Tbilisi, September 14, 2015, Workshop on Specialized Corpora, Noah Bubenhofer

Slides of the presentation

Part 1: Working with CQPweb – Distributions of Word Frequencies

CQP is an important query language for corpora, for example used in the Open Corpus Workbench. In combination with CQPweb, it is easy to query corpora. The following introduction shows some basic functions of CQP in CQPweb. The Text+Berg-Korpora are just one example of corpora using the CWB system. A more in depth tutorial in German using CWB can be found here: Einführung in die Korpuslingustik: CQPweb

  1. Go to the address: http://www.textberg.ch/ and apply for an account to use the corpora.
  2. Login with the username and password you have received after the registration process.
  3. Choose one of the Text+Berg-Corpora:
    "Text+Berg-Korpus R151v01 Alpine Journal" is in English
    "Text+Berg-Korpus R151v01 SAC (deutsch)" is in German
    "Text+Berg-Korpus R151v01 Echo des Alpes" is in French
    It is assumed in the following steps that you are working with the English version of the corpus.
  4. After having chosen a corpus you will come to the query interface:

  5. Note: There is a "simple query mode" and the "CQP syntax" mode you can choose right below the entry field. Using the simple query mode, you can just enter a keyword an click "Start Query" to do the query. But there are no other possibilities to access annotation layers or use regular expression etc. So in the next steps, the "CQP syntax" mode is used.
  6. The most important search expressions in the CQP mode:
  7. Key Word in Context View: Click on the key word to get more context. Click on the filename to get the meta data to the match.
  8. Use the top right menu named "New query" to choose further features.

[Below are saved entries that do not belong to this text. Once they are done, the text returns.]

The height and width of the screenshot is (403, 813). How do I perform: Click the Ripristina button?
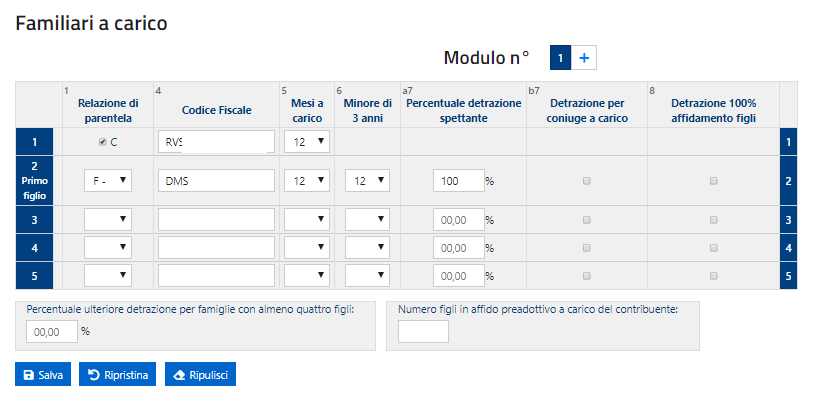pyautogui.click(x=117, y=375)
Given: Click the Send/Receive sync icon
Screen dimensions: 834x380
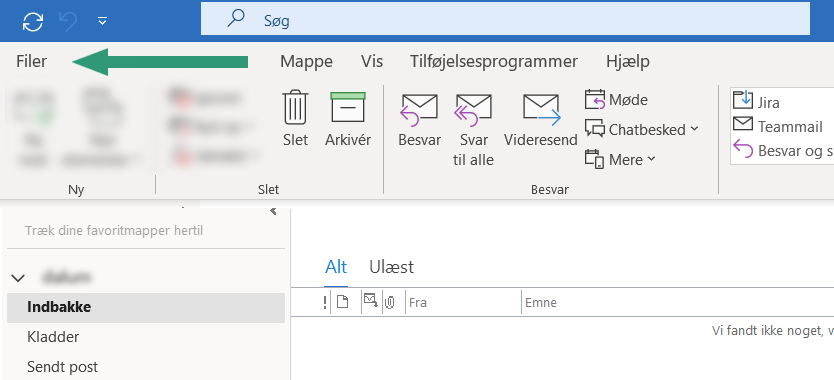Looking at the screenshot, I should click(x=33, y=21).
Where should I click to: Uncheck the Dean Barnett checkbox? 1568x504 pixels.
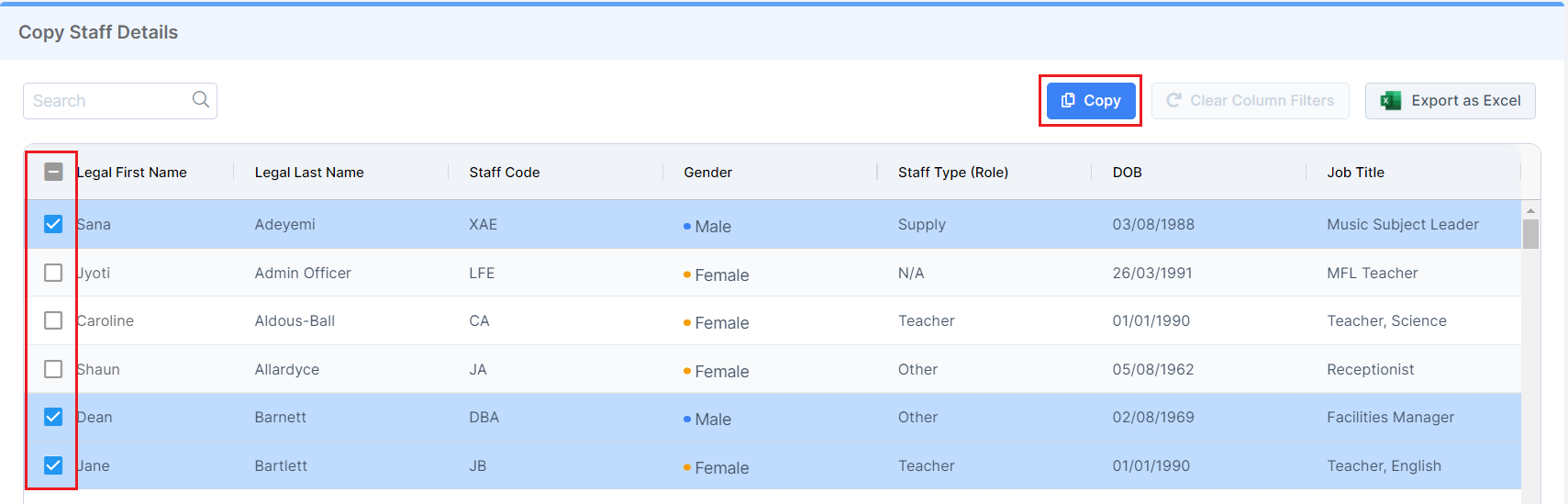click(x=53, y=417)
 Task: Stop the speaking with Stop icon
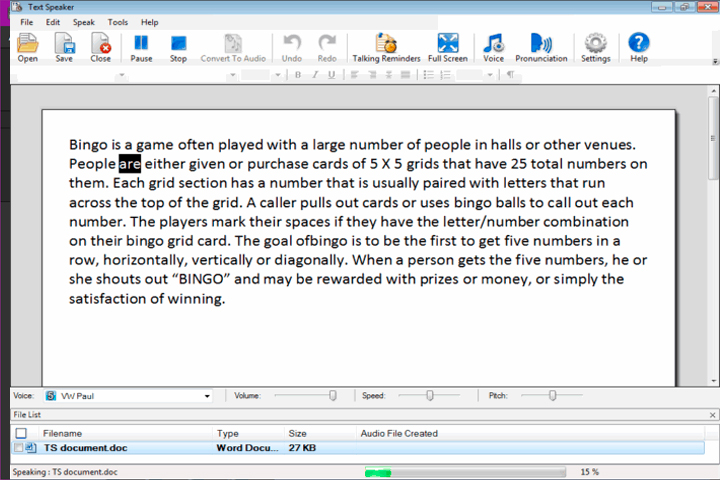click(x=178, y=48)
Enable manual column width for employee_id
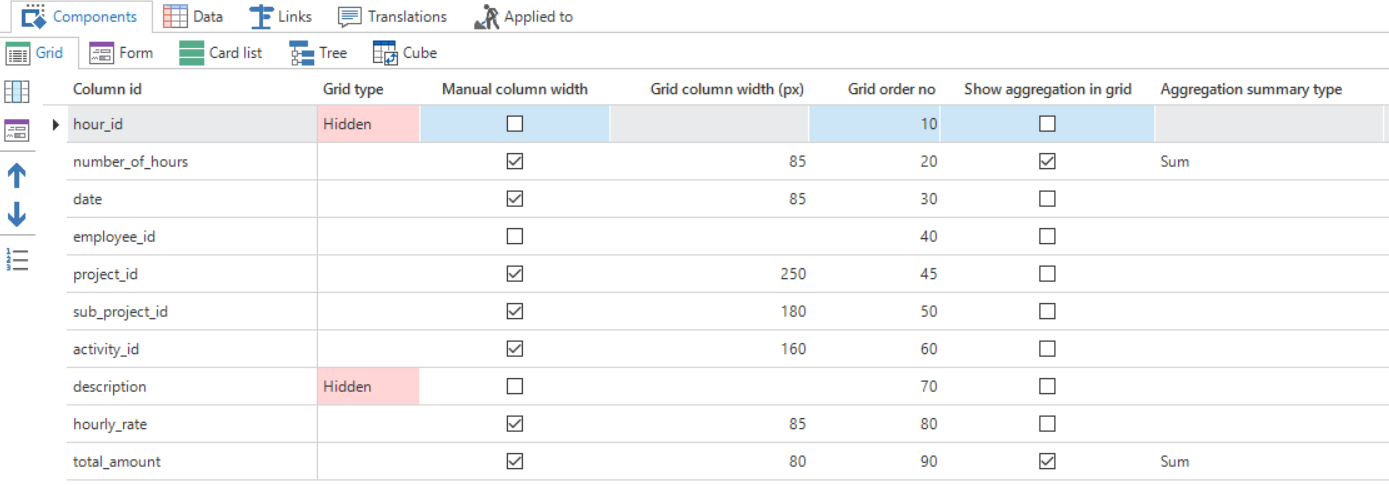The image size is (1389, 485). [515, 237]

The most important are discussed in the following steps:
  9. Frequency breakdown...: See an aggregated list of the different matches with frequency counts.
  10. Distribution: See how the matches spread over the meta data available in the corpus, e.g. over time, register etc. In the Text+Berg-corpora you can choose "decade" in the menu "Categories" at the very top left corner of the page. In addition you can choose "Bar Chart" in the menu "Show as..." at the top right corner of the page. Then click "go" and the following bar chart appears:
  11. Collocations...: Calculate the list of collocations. Collocations are the words appearing significantly together with the searched key word. You first have to choose the parameters the collocations should be calculated width:

    Afterwards you get a list of the collocations and you can refine the parameters at the top of the page:

Another important feature is to create subcorpora

We want to define two subcorpora: One containing all texts from the 1970ies and one with the texts from the years after 2000. The idea is to find the vocabulary which is specific for the two time periods.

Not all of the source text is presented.